Entre as mudanças do novo projeto estão incluídas:

– Os usuários adquirem os direitos constitucionais de livre acesso à informação;
– Será criado o Instituto Federal de Telecomunicações autonônomo, com competência para licitar, outorgar e revogar as novas concessões de telecomunicações.
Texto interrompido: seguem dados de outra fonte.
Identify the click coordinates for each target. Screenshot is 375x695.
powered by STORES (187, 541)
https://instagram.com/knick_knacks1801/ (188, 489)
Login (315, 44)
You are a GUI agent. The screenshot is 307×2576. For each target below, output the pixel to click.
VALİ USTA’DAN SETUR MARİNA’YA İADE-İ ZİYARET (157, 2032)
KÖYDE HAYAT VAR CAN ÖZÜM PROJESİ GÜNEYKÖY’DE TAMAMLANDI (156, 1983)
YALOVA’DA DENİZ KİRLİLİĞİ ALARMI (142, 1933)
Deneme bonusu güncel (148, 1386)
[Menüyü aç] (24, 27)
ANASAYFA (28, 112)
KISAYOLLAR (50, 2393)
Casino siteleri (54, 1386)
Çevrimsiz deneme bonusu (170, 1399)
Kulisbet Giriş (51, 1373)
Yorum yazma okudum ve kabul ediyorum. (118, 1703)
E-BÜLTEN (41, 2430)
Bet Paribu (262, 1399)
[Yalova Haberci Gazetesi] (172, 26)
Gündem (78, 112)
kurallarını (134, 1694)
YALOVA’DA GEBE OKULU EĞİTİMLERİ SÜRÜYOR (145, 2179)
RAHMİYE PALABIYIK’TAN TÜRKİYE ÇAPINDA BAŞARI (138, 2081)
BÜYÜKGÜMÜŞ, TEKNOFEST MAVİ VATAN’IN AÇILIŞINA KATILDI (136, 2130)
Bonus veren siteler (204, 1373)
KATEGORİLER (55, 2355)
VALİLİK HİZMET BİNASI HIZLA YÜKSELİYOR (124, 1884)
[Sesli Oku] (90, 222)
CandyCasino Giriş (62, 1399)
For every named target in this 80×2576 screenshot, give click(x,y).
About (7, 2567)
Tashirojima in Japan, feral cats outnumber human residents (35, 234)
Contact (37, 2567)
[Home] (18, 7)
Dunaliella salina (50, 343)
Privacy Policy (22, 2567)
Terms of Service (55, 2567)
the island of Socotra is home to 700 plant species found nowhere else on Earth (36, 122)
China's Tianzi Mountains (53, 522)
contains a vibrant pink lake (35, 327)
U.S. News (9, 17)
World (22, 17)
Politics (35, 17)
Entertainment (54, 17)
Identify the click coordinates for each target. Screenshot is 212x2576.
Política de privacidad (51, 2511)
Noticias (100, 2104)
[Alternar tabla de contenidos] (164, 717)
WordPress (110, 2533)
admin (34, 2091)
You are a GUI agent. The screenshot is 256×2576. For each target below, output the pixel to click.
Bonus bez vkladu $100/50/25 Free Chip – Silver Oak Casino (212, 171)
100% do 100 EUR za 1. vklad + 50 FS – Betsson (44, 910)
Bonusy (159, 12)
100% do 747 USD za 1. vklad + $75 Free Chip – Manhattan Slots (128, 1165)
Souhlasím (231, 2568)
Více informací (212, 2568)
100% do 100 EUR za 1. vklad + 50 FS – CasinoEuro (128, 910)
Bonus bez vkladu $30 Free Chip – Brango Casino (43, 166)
As frequências radioelétricas continuam a ser de propriedade da União, mas passarão a ser administradas por esta entidade;
– é criado o serviço de radiodifusão pública;
– O novo órgao deverá unificar frequências e em quatro meses  lançar duas novas concorrências para redes nacionais de TV abertas, para criar a concorrência com as redes de TV Televisa (Slim) e TV Azteca;
– As atuais emissoras de TV estão proibidas de participar da nova licitação, pois tëm 12 MHz de espectro, limite máximo permitido pela legislação;
– Abertura do capital estrangeiro das emissoras de TV, que passam a contar com 49% de participação estrangeira. As telecomunicações continuam com 100% de capital estrangeiro. ( Da Redação, com agências internacionais).